Events are stored in data sources. A repository has a set of data sources. Data sources are defined by their tags. An event is stored in a data source matching its tags. If no data source with the exact tags exists it is created. Tags are used to optimize searches by filtering out unwanted events. At least one tag must be specified. See the Event Tags documentation for more information.
Events
When sending an Event, you can set the following standard fields:
Name | Required | Description |
---|---|---|
timestamp
| yes | You can specify the timestamp in two formats. You can specify a number that sets the time in milliseconds (Unix time). The number must be in UTC time, not local time.

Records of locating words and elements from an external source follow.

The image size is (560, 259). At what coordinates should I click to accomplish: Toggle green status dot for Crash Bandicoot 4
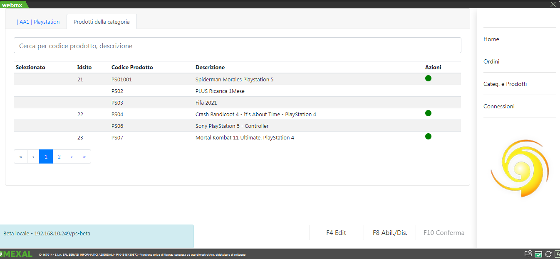click(428, 113)
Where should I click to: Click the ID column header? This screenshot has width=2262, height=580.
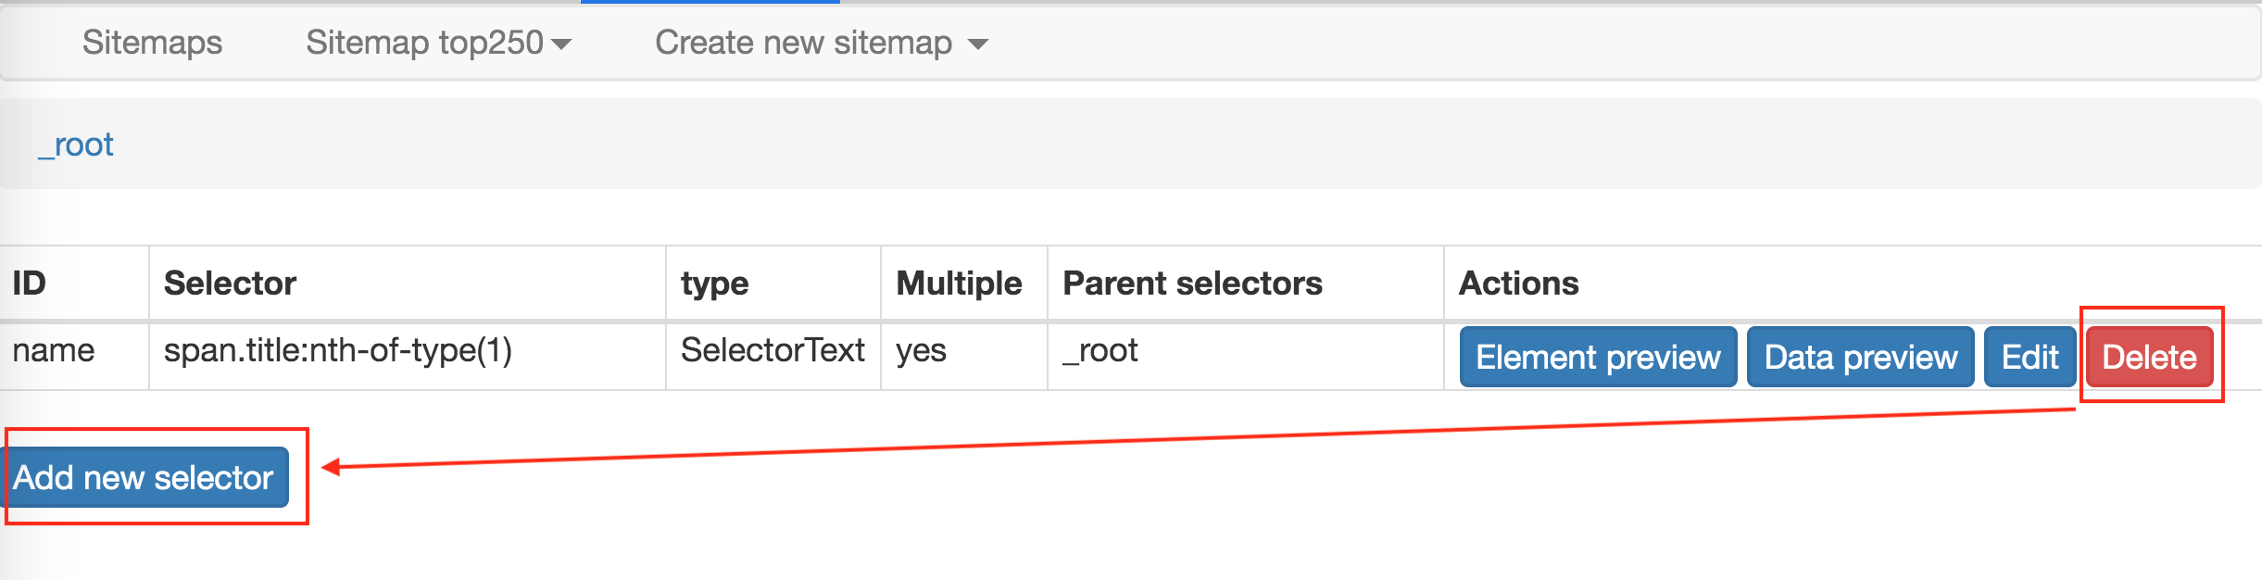(x=30, y=283)
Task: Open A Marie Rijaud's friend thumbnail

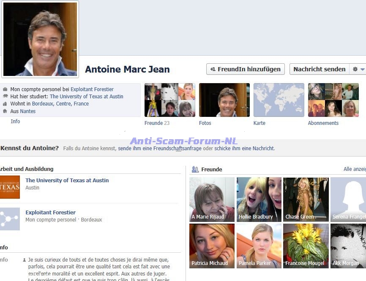Action: coord(212,199)
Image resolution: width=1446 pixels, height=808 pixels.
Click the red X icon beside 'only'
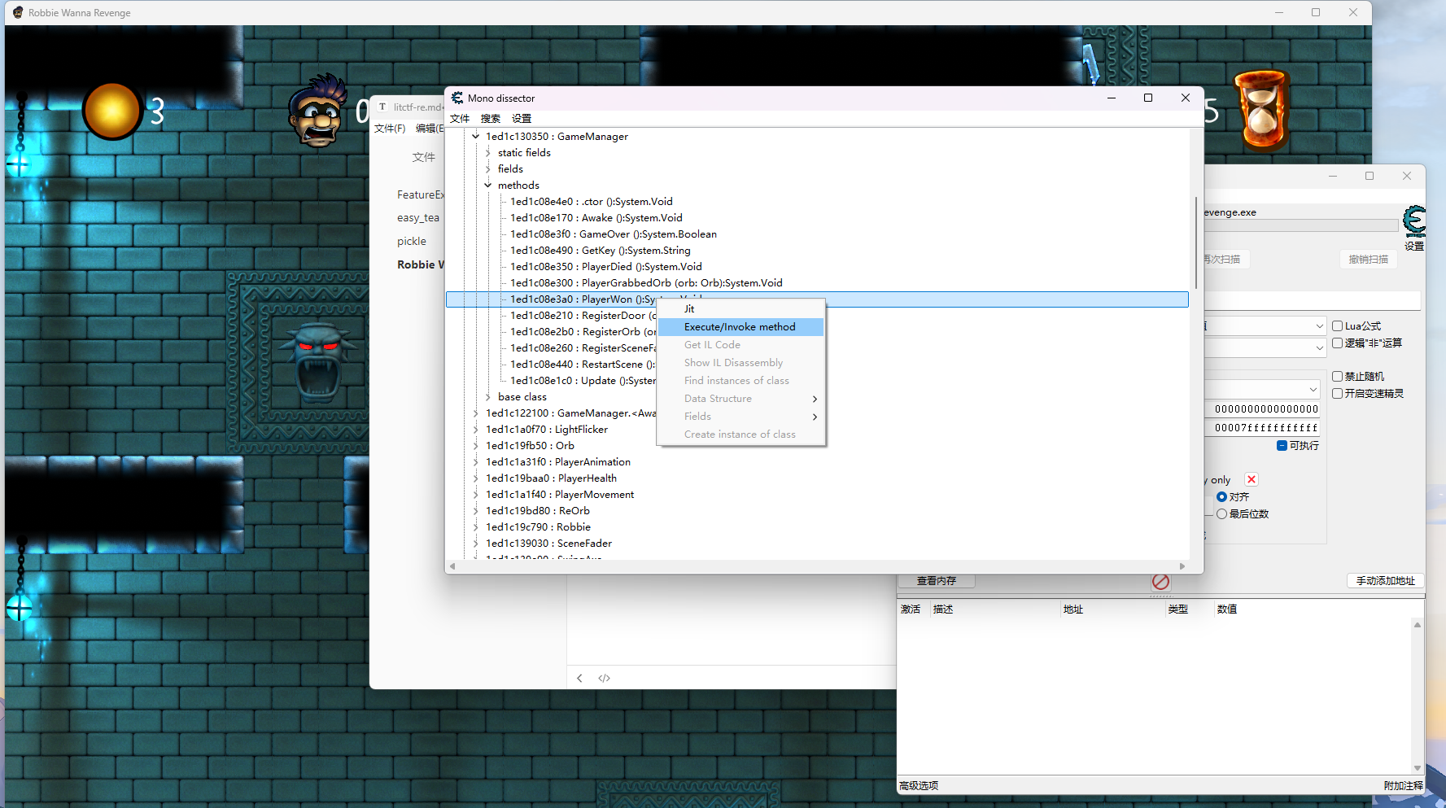tap(1252, 480)
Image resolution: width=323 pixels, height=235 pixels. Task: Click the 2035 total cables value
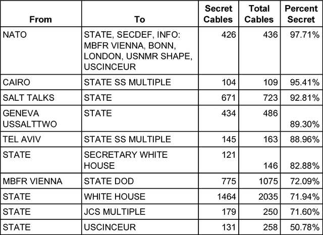pyautogui.click(x=263, y=197)
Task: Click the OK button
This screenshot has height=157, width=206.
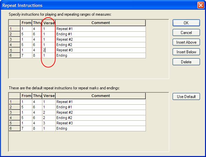Action: [186, 23]
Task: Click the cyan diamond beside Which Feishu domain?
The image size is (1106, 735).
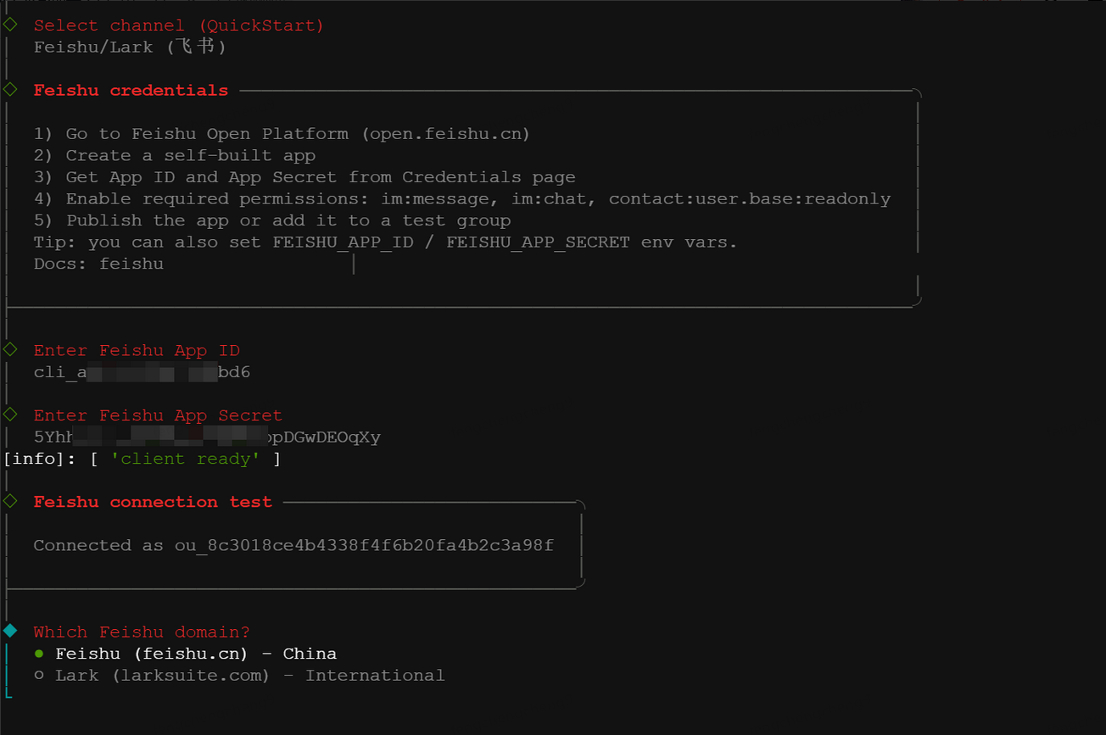Action: 10,631
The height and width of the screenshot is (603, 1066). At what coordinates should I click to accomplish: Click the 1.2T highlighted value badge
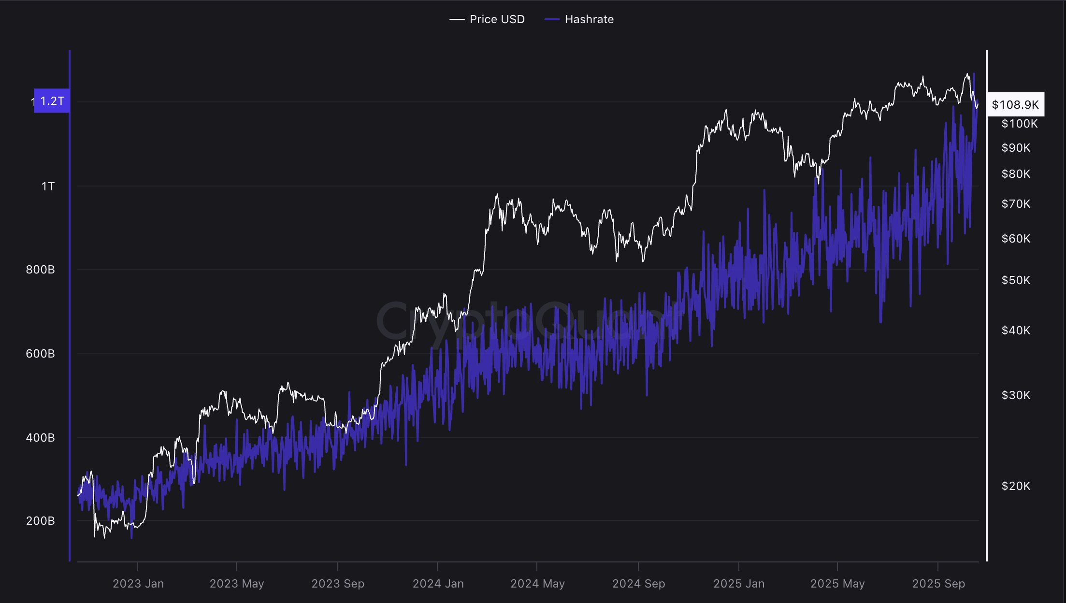coord(51,101)
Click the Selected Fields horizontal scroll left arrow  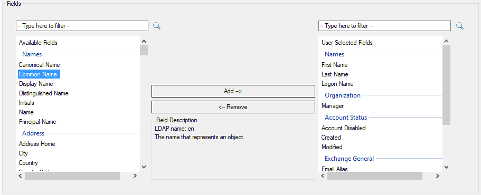tap(323, 176)
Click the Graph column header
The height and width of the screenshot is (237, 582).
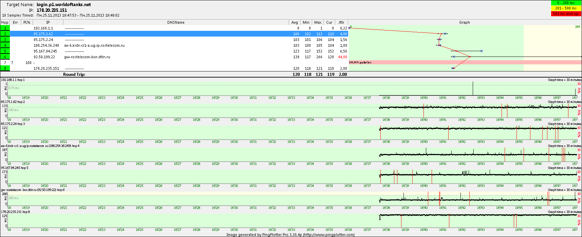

Alternatively, you can set the timestamp as an ISO 8601 formatted string, for example, yyyy-MM-dd'T'HH:mm:ss.SSSZ. |
timezone
| no |
The timezone is only
required if you specify the timestamp in milliseconds. The
timezone specifies the local timezone for the event. Note that
you must still specify the
timestamp in UTC time.
|
attributes
| no | A JSON object representing key-value pairs for the Event. These key-value pairs adds structure to Events, making it easier to search. Attributes can be nested JSON objects, however, we recommend limiting the amount of nesting. |
rawstring
| no |
The raw string representing the Event. The default display for
an Event in LogScale is the rawstring. If you do not provide the
rawstring field, then
the response defaults to a JSON representation of the
attributes field.
|
Below are some examples of events:
{
"timestamp": "2016-06-06T12:00:00+02:00",
"attributes": {
"key1": "value1",
"key2": "value2"
}
}
{
"timestamp": 1466105321,
"attributes": {
"service": "coordinator"
},
"rawstring": "starting service coordinator"
}
{
"timestamp": 1466105321,
"timezone": "Europe/Copenhagen",
"attributes": {
"service": "coordinator"
},
"rawstring": "starting service coordinator"
}
{
"timestamp": "2016-06-06T12:00:01+02:00",
"rawstring": "starting service=coordinator transactionid=42"
}
Response
Standard HTTP response codes.
Example
curl $YOUR_LOGSCALE_URL/api/v1/ingest/humio-structured \
-X POST \
-H "Content-Type: application/json" \
-H "Authorization: Bearer $INGEST_TOKEN" \
-d '[{"tags": {"host":"myserver"}, "events" : [{"timestamp": "2016-06-06T12:00:00+02:00", "attributes": {"key1":"value1"}}]}]'
Ingest Raw data
This endpoint should be used, when you are not in control of the request body, such as in the case of calling LogScale via a callback from another system.
POST /api/v1/ingest/raw
The body of the HTTP request will be interpreted as a single event, and parsed using the parser attached to the accompanying ingest token. Unless the parser created generates a @timestamp field, the @timestamp of the resulting event will equal @ingesttimestamp.
Note
This endpoint is not suited for ingesting a large number of events, and its usage should be restricted to relatively infrequent calls.
Response
Standard HTTP response codes.
Example
When ingesting raw data, you can choose to authenticate by attaching your ingest token to the header:
curl $YOUR_LOGSCALE_URL/api/v1/ingest/raw \
-X POST \
-H "Authorization: Bearer $INGEST_TOKEN" \
-d 'My raw Message generated at "2016-06-06T12:00:00+02:00"'
Or by adding it to the url as part of the path:
curl $YOUR_LOGSCALE_URL/api/v1/ingest/raw/$INGEST_TOKEN \
-X POST \
-d 'My raw Message generated at "2016-06-06T12:00:00+02:00"'
For this second option, please be aware that the url should not be considered secret, as it might be logged in LogScale or in proxy servers which process the request. Thus, we recommend that you authenticate through the header if possible.